Kafka之consumer

Kafka之consumer

Consumer and ConsumerGroup

Normally consumers are part of a consumer group - multiple consumers subscribed to a topic and belong to same consumer group, each consumer in the group will receive msg from a different subset of partitions in the topic.

Screen Shot 2020-12-21 at 9.34.16 PM Screen Shot 2020-12-21 at 9.34.37 PM

data consumption scaling - adding more member to a customer group (但当consumer多于partition的时候, 有consumer为idle), this is a good reason to create topic with large number of partition which allows adding more consumer when load increase.

多个consumer group (one of the main design goals in Kafka was to make the data produced to Kafka topics available for many use cases throughout the organization.)

Screen Shot 2020-12-21 at 9.45.21 PM

partition rebalance

Moving partition ownership from one consumer to another is called a rebalance, during rebalance consumer can't consume msg from broker , basically rebalance is a short window ofr unavailability for entire consumer group.

consumer maintain memmber ship in consumer group and ownership of partition assigned to them by sending heartbeat. If consumer stops sending heartbeats to group cooridinator -> session timeout and group corordinator consider it dead and trigger rebalance.

construct consumer

Tree mandatory properties: bootstrap.servers, key.deserializer, and value.deserializer.

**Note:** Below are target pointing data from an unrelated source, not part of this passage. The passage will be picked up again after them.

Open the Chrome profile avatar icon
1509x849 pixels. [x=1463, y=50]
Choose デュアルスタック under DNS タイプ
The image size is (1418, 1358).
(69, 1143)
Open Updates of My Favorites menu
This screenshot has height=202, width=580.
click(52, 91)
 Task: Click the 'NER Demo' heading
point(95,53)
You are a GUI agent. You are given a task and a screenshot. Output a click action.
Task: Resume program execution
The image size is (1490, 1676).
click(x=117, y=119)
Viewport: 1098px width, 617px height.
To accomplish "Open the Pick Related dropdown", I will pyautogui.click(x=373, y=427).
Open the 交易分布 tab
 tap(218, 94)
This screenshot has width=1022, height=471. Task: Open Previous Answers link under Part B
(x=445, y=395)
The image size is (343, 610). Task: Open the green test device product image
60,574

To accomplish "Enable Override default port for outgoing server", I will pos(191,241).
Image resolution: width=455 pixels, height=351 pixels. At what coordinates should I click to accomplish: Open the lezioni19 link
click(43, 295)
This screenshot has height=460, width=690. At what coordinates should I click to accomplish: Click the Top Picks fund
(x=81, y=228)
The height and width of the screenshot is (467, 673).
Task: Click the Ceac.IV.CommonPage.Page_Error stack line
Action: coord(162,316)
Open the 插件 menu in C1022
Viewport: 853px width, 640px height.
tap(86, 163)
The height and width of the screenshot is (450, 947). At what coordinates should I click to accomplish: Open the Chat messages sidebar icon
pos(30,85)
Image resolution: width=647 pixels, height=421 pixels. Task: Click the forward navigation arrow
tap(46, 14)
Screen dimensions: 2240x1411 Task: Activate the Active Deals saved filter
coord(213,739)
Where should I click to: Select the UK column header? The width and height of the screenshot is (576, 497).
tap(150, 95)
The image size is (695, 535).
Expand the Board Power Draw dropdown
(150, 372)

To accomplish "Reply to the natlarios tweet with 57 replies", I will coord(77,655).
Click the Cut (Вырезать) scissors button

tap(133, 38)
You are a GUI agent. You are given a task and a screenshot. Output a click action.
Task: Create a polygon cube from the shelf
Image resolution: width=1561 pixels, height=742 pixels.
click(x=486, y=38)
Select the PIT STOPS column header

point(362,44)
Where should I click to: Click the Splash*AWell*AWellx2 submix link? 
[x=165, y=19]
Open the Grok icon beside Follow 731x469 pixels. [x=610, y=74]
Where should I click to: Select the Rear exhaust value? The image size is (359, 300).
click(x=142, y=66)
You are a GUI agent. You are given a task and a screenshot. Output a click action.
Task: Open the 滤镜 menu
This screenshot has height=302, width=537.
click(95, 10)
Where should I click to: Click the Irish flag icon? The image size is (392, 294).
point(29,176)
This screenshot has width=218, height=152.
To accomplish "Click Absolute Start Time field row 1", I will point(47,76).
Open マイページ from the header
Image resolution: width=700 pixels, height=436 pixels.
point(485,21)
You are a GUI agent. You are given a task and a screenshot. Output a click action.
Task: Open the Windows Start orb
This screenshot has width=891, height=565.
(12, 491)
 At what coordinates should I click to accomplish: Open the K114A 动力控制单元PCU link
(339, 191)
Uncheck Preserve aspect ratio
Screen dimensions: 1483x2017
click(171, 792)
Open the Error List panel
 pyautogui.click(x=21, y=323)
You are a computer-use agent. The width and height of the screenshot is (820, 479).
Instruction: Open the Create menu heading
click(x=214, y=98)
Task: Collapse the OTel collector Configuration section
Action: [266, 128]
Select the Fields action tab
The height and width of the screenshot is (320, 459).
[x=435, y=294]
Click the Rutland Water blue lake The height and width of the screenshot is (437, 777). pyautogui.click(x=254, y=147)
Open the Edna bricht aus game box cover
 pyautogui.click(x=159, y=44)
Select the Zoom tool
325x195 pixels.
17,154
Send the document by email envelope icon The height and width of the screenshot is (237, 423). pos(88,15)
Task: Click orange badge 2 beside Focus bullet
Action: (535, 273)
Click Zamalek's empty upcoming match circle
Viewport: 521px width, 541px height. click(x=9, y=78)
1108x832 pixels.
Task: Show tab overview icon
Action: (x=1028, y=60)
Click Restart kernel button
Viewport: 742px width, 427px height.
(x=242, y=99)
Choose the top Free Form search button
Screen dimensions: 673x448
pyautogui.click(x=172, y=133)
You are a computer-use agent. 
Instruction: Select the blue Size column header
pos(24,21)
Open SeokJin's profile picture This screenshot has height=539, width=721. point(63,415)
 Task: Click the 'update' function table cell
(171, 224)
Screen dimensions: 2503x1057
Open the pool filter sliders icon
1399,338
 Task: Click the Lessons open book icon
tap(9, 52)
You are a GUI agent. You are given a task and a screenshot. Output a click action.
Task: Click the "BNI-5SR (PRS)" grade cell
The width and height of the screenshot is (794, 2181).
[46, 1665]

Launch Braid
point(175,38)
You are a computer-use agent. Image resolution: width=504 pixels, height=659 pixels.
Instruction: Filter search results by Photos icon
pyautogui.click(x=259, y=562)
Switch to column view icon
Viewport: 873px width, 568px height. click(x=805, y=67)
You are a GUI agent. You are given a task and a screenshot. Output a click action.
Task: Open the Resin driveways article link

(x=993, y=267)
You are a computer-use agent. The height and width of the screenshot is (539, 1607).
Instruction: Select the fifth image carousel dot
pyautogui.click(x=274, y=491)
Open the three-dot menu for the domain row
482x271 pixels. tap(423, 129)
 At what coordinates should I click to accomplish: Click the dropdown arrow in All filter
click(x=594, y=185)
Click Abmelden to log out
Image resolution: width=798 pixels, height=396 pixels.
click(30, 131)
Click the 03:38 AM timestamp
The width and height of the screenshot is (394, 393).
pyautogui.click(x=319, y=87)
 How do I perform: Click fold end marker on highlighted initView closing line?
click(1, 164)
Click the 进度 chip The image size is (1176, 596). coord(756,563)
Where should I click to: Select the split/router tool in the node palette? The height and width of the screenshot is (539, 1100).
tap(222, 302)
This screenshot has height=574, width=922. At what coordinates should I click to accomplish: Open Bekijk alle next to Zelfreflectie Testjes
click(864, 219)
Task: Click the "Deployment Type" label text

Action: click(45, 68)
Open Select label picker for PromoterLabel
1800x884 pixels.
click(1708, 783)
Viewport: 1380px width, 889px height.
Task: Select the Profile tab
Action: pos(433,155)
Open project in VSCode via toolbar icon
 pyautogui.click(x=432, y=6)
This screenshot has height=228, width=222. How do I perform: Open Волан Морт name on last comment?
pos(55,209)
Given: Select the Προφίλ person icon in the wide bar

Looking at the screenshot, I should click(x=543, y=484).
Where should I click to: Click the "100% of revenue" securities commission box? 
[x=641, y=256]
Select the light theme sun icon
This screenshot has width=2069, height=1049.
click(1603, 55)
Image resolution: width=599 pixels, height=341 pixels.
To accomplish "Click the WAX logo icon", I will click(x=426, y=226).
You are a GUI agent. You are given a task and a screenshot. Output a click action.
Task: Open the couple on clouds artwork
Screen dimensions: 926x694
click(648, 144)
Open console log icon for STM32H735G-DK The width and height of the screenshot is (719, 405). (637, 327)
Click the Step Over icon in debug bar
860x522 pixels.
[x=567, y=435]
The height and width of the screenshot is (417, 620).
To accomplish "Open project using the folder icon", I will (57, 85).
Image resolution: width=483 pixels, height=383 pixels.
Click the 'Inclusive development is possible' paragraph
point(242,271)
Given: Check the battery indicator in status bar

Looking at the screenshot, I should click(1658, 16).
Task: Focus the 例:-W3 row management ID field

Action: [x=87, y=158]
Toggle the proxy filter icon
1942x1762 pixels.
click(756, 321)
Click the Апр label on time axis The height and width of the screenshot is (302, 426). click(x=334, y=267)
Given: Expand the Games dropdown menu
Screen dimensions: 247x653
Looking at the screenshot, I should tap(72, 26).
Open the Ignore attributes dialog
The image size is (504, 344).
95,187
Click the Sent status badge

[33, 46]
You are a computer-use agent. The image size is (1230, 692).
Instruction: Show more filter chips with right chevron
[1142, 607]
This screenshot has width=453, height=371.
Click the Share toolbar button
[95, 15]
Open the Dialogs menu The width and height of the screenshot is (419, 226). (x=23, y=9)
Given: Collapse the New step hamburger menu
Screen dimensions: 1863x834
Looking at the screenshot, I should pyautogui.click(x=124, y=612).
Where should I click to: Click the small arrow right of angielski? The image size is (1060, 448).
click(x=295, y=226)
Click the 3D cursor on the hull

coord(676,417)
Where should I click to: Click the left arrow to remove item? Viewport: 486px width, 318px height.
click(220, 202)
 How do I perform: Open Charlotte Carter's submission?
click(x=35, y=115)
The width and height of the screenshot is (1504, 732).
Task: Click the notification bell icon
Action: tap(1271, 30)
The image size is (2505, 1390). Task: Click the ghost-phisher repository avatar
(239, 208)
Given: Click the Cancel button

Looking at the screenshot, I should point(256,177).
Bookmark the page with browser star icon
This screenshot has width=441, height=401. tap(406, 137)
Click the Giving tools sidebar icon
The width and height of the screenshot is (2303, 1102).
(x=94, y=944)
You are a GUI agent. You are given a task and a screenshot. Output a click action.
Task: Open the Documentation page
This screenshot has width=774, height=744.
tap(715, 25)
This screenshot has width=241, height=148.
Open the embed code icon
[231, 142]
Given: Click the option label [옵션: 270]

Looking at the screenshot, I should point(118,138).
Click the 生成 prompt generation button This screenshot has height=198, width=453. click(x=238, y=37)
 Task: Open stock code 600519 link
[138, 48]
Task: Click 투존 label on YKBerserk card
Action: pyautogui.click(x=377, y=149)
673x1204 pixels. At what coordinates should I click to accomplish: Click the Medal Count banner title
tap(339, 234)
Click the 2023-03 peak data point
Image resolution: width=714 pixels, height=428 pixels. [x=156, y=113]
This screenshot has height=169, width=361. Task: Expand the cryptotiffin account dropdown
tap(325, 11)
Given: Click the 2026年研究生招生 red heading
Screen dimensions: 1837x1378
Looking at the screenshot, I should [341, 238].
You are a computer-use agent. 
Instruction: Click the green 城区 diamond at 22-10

group.id (not strictlt mandatory) - Sepecifies the consumer group the Kafka``Consumer instance belongs to.

Poll Loop

poll loop handles all details of coordination, partition rebalances, heartbeats, and data fetching,

try {
while (true) {
ConsumerRecords<String, String> records = consumer.poll(100);
for (ConsumerRecord<String, String> record : records)
{
log.debug("topic = %s, partition = %d, offset = %d,"
customer = %s, country = %s\n",
record.topic(), record.partition(), record.offset(),
record.key(), record.value());

int updatedCount = 1;
if (custCountryMap.countainsKey(record.value())) {
updatedCount = custCountryMap.get(record.value()) + 1;
}
custCountryMap.put(record.value(), updatedCount)

JSONObject json = new JSONObject(custCountryMap);
System.out.println(json.toString(4))
}
}
} finally {
consumer.close();
}

poll() returns a list of records. Record contains

  • topic and partition this record comes from
  • offset within the partition
  • key and value

ThreadSafe

One consumer per thread is the rule. To run multiple consumers in the same group in one application, you will need to run each in its own thread. (ExecutorService)


Configuration

fetch.min.bytes

specify the minimum amount of data that it wants to receive from the broker when fetching records.

例如如果broker 收到consumer fetch 的请求,新的records 数量小于fetch.min.bytes, broker 会等待。

fetch.max.wait.ms

fetch.min.bytes, you tell Kafka to wait until it has enough data to send before responding to the consumer. fetch.max.wait.ms lets you control how long to wait.

session.timeout.ms

The amount of time a consumer can be out of contact with the brokers while still considered alive defaults to 10 seconds.

相关的属性: heartbeat.interval.ms ontrols how frequently the KafkaConsumer poll() method will send a heartbeat to the group coordinator, 通常heartbeat.interval.ms 设置为session.timeout.ms 的三分之一。

auto.offset.reset

Controls the behavior of the consumer when it starts reading a partition for which it doesn’t have a committed offset or if the committed offset it has is invalid

  • Latest: start reading from newest records
  • Earliest: readong from the very beginning.

enbale.auto.commit

Whether consumer commits offsets automatially , default to true.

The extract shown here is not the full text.